Русские сезоны Теофиля Готье
Как и Дюма, Теофиль Готье (1811–1872) был страстным и любознательным путешественником и побывал во многих странах
11 января 1859 года газета "Санкт-Петербургские ведомости" опубликовала заметку, в которой отмечалось: "...для народов существуют общие характеристики; французов называют ветреными, англичан — себялюбивыми, русских — терпеливыми и т.д.; но боже мой, сколько каждый из нас встречал глубокомысленных французов, самоотверженных англичан и крайне нетерпеливых русских <...> Это вступление внушено нам двумя французскими писателями, из которых один недавно гостил в Петербурге, а другой и до сих пор еще живет среди нас <...> Оба они французы, оба писатели, оба, приехав к нам, не знали ни России, ни русских, оба пишут и о русских, и о России, а какая огромная между ними разница! Один нашумел, накричал, написал о нас чуть не целые тома, в которых исказил нашу историю, осмеял гостеприимство, наговорил на нас с три короба самых невероятных небылиц; другой приехал без шума, живет скромно, более, нежели скромно, знакомится с нами исподволь и пишет только о том, что успел изучить основательно..."

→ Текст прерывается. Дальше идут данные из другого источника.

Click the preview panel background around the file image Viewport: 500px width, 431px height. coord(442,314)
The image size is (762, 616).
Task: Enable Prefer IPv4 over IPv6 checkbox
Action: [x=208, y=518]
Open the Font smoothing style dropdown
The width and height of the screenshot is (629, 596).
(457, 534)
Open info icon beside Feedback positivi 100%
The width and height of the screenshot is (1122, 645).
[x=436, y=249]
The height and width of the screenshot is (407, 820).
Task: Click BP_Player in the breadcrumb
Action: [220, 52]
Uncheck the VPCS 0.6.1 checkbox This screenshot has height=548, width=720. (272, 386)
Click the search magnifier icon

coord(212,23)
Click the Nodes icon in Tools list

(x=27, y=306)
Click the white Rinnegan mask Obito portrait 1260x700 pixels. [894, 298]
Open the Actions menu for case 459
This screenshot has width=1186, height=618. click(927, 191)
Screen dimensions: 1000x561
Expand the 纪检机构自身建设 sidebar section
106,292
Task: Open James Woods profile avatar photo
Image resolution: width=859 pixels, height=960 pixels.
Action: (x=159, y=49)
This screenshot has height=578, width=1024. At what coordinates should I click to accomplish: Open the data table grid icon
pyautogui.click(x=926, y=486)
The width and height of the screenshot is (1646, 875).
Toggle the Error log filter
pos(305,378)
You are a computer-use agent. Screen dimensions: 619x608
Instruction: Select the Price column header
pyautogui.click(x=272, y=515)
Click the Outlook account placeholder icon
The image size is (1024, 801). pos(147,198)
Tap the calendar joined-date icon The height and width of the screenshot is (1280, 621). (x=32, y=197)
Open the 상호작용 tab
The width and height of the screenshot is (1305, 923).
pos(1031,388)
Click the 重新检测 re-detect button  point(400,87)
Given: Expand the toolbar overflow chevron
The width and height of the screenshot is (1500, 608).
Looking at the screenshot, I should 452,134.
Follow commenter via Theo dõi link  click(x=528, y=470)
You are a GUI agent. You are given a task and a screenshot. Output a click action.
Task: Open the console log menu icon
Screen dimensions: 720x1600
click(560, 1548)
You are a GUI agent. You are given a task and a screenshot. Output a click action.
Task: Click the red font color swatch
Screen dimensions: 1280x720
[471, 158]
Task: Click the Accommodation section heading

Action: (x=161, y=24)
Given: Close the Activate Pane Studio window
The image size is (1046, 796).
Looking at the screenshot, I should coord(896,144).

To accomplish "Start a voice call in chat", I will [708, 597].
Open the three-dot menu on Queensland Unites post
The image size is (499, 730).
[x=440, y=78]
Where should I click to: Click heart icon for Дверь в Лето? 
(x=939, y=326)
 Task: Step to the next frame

Скорее всего, в первом писателе читатель легко узнал Александра Дюма (см.: "Русский мир.ru" № 9–11 за 2023 год, статья "Русский взгляд Александра Дюма"). Второй — это Теофиль Готье, оказавшийся в России примерно в то же время, что и знаменитый коллега.
ОБОЮДНЫЙ ИНТЕРЕС
Как и Дюма, Теофиль Готье (1811–1872) был страстным и любознательным путешественником и побывал во многих странах. Как и Дюма, по мотивам своих путевых заметок он публиковал книги: так появились работы о путешествиях по Бельгии и Голландии, Испании, Италии, странам Востока. Он побывал в Османской империи, и его работа о Константинополе имела огромный успех. Он был в Алжире, Тунисе и Египте, где по заданию Le Journal Officiel присутствовал на открытии Суэцкого канала. Описание его путешествий по России также относится к числу интереснейших путевых заметок.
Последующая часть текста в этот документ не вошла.